Physiological, biochemical and genetic bases of amaranth (Amaranthus L.) breeding for food and feed purposes (a review)

• Main Author: A. B. Shcherban
• Format: Article
• Language: English
• Published: N.I. Vavilov All-Russian Institute of Plant Genetic Resources 2020-12-01
• Series: Труды по прикладной ботанике, генетике и селекции
• Subjects: biosynthesis genes; squalene; squalene synthase; protein; lysine; ascorbic acid; marker-assisted selection
• Online Access: https://elpub.vir.nw.ru/jour/article/view/826

The review gives an insight into amaranth, a very promising crop for the whole world. This crop has a long history dating back to the days of the Aztecs and Incas, for whom it was one of the most important crops, along with corn. However, unlike the latter, amaranth lost its nutritional value after being introduced into Europe. Only in the 20th century, largely thanks to Nikolai Vavilov, amaranth attracted great interest as a food and feed crop. Amaranth is a plant unique in its nutritional properties. It is characterized by a high content of protein saturated with essential amino acids, especially lysine, and a large number of bioactive compounds, such as vitamin C, amaranthine, rutin, carotenoids, etc.
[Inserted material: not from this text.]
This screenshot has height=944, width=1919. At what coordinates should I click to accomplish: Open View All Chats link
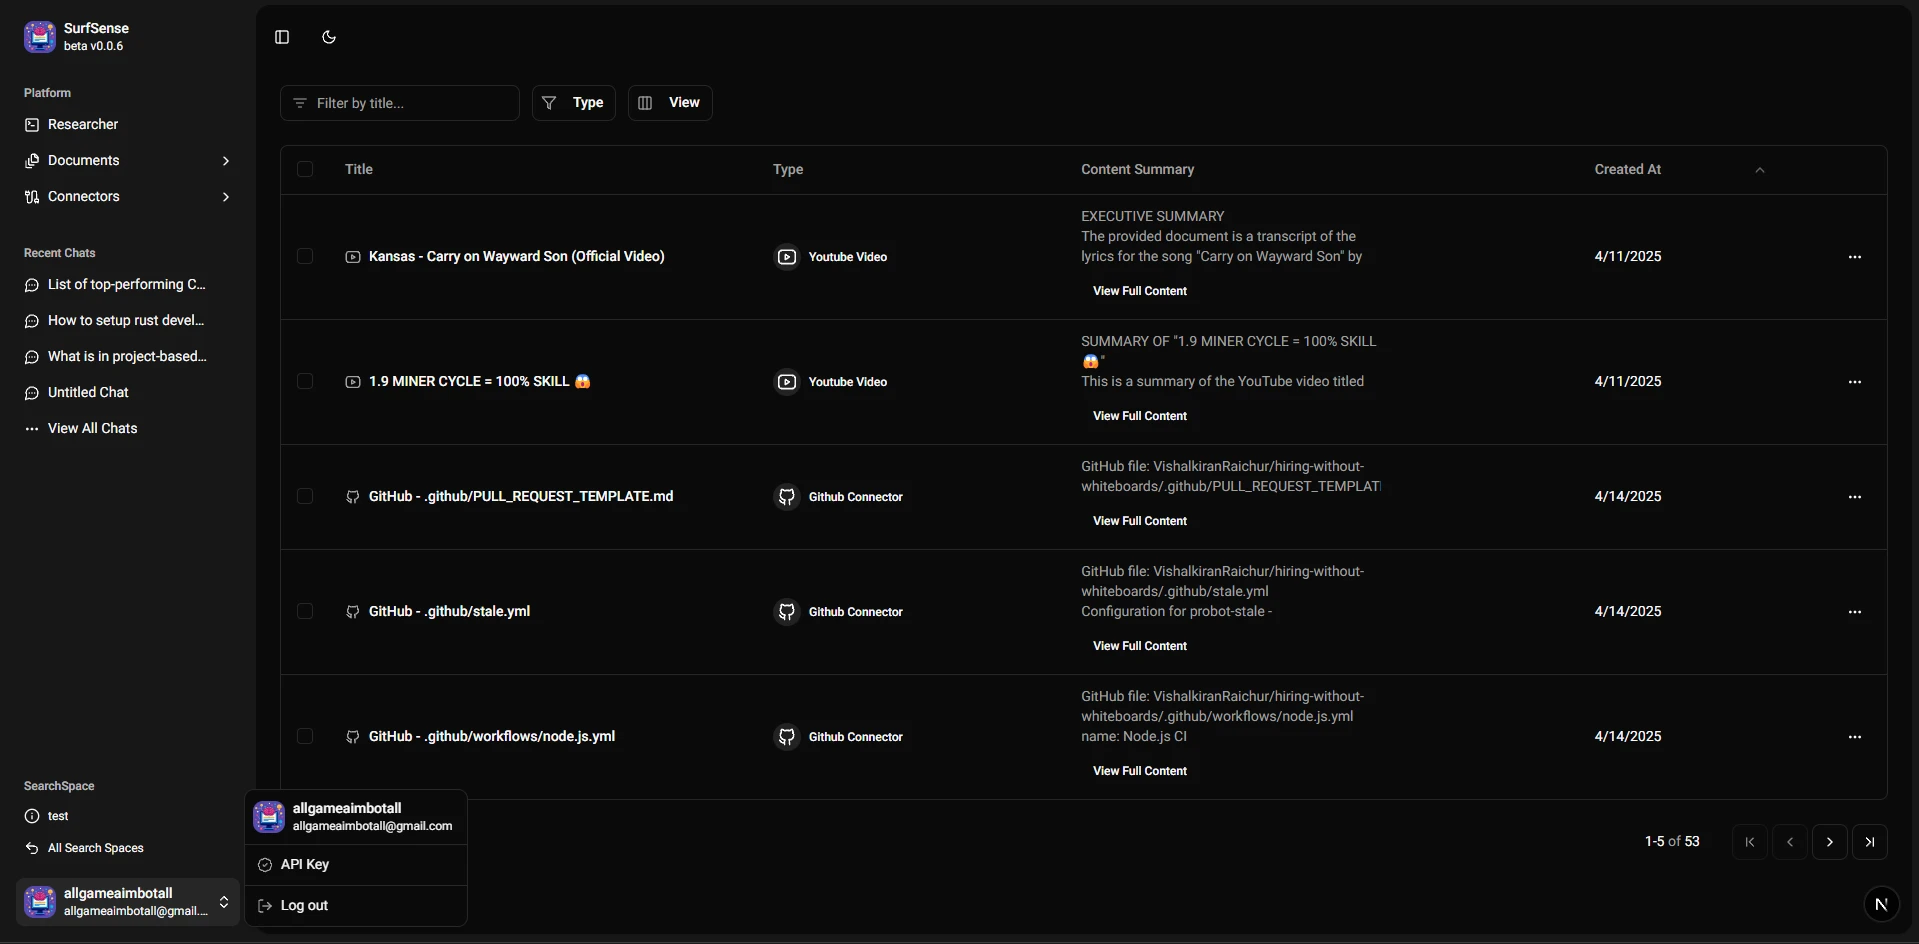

Of particular value is grain oil saturated with various lipid compounds: squalene, vitamin E, phytosterols, and fatty acids. These lipid compounds have a number of important properties from the point of view of functional nutrition: as natural antioxidants they bind free radicals, normalize lipid metabolism, and help to decrease blood cholesterol levels. The review focuses on genes that determine the content of the main, valuable biochemical components: squalene, vitamin C, and lysine. The genetic pathways that control the biosynthesis of these components have been studied in detail in various model plant objects. The presence of the complete genomic sequence of Amaranthus hypochondriacus L. makes it possible to identify orthologs of key biosynthetic genes. At the moment, only few genes in amaranth have been identified, including the squalene synthase (SQS) gene, the VTC2 ascorbic acid synthesis gene, and the key genes for lysine synthesis – AK and DHDPS. The article discusses the prospects and trends of marker-assisted selection of this crop as well as the difficulties of its systematization and genotyping, which have to be overcome to successfully solve plant breeding problems.